## STORED DATA:
==============================

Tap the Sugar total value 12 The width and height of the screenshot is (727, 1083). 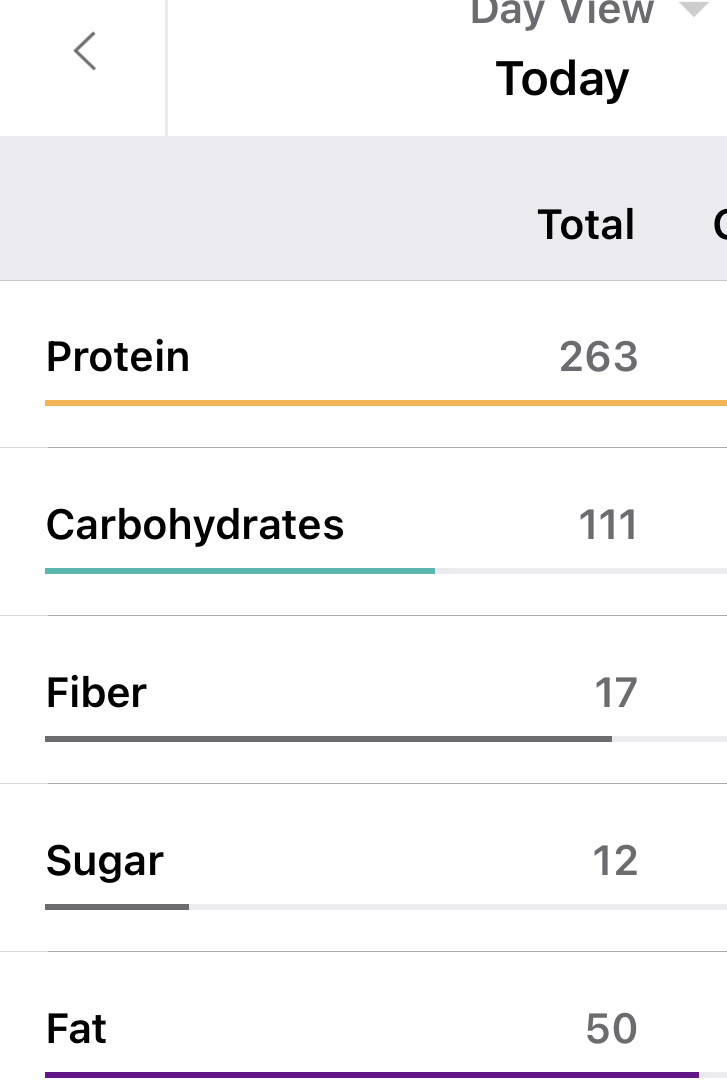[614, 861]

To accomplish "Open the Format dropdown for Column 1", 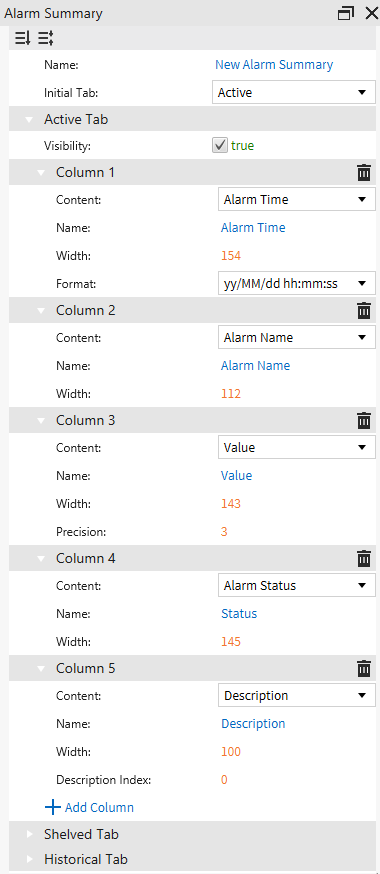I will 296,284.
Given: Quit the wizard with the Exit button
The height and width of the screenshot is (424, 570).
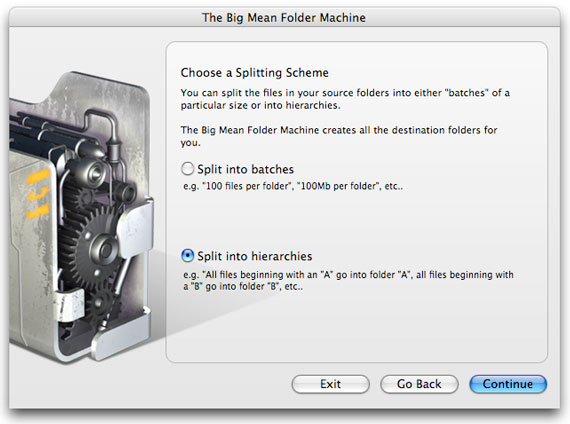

==============================

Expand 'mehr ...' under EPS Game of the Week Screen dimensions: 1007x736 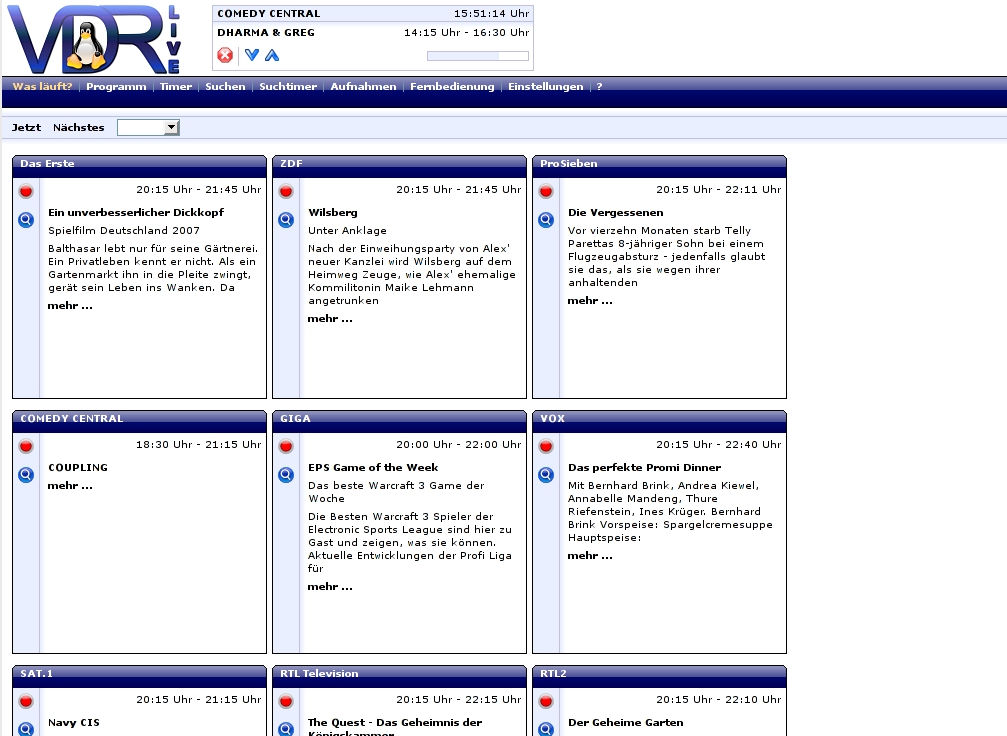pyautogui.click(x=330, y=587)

==============================

## PROMPT:
Repeat the lines of the data above word for word, starting at the line that contains "Given: Quit the wizard with the Exit button" and ending at the line that contains "The height and".

## WRITTEN RESPONSE:
Given: Quit the wizard with the Exit button
The height and width of the screenshot is (424, 570).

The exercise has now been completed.